Goal of the exercise:
Reproduce all the data exactly, without pictures.

<<<<

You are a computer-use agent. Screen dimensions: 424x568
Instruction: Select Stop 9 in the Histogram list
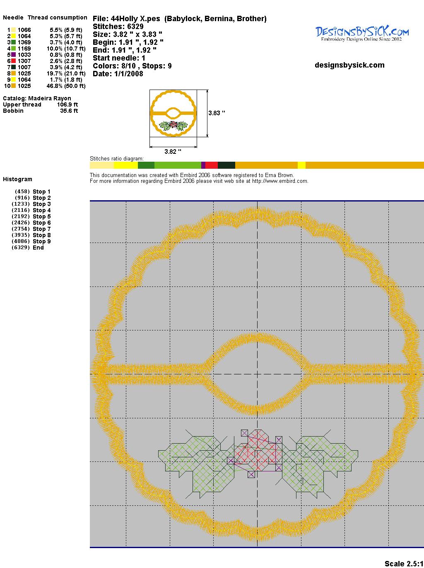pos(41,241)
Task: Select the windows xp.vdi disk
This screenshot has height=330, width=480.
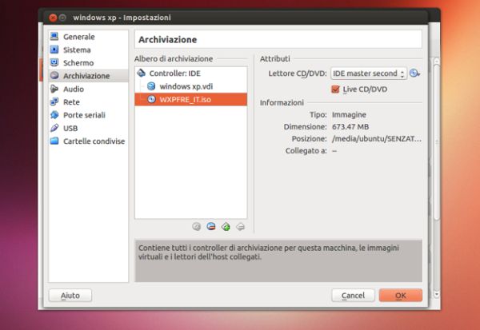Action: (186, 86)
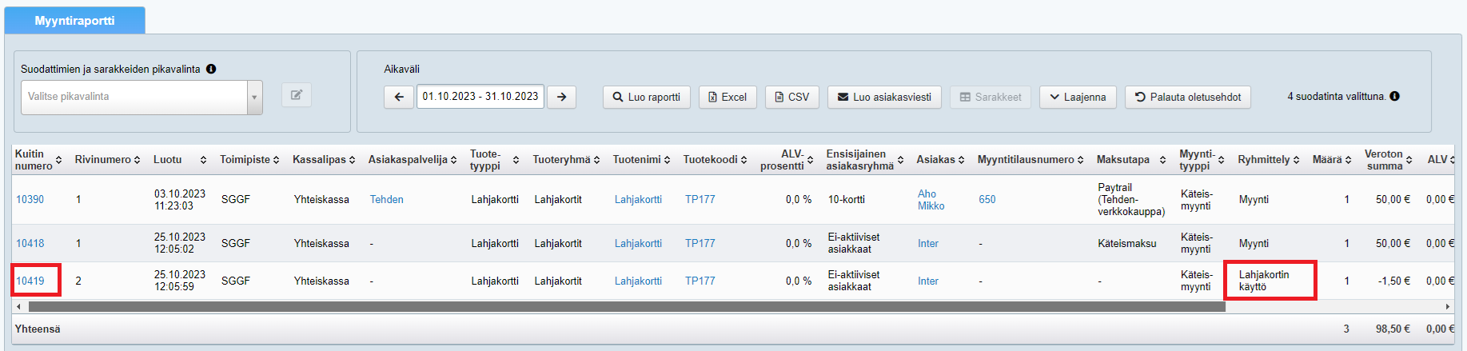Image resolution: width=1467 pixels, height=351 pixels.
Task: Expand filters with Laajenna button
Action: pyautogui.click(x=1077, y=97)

>>>>

Solution for this exercise:
You are a computer-use agent. Screen dimensions: 424x568
Instruction: Select Stop 9 in the Histogram list
pos(41,241)
Task: Select the windows xp.vdi disk
This screenshot has height=330, width=480.
Action: (186, 86)
Image resolution: width=1467 pixels, height=351 pixels.
Task: Expand filters with Laajenna button
Action: pyautogui.click(x=1077, y=97)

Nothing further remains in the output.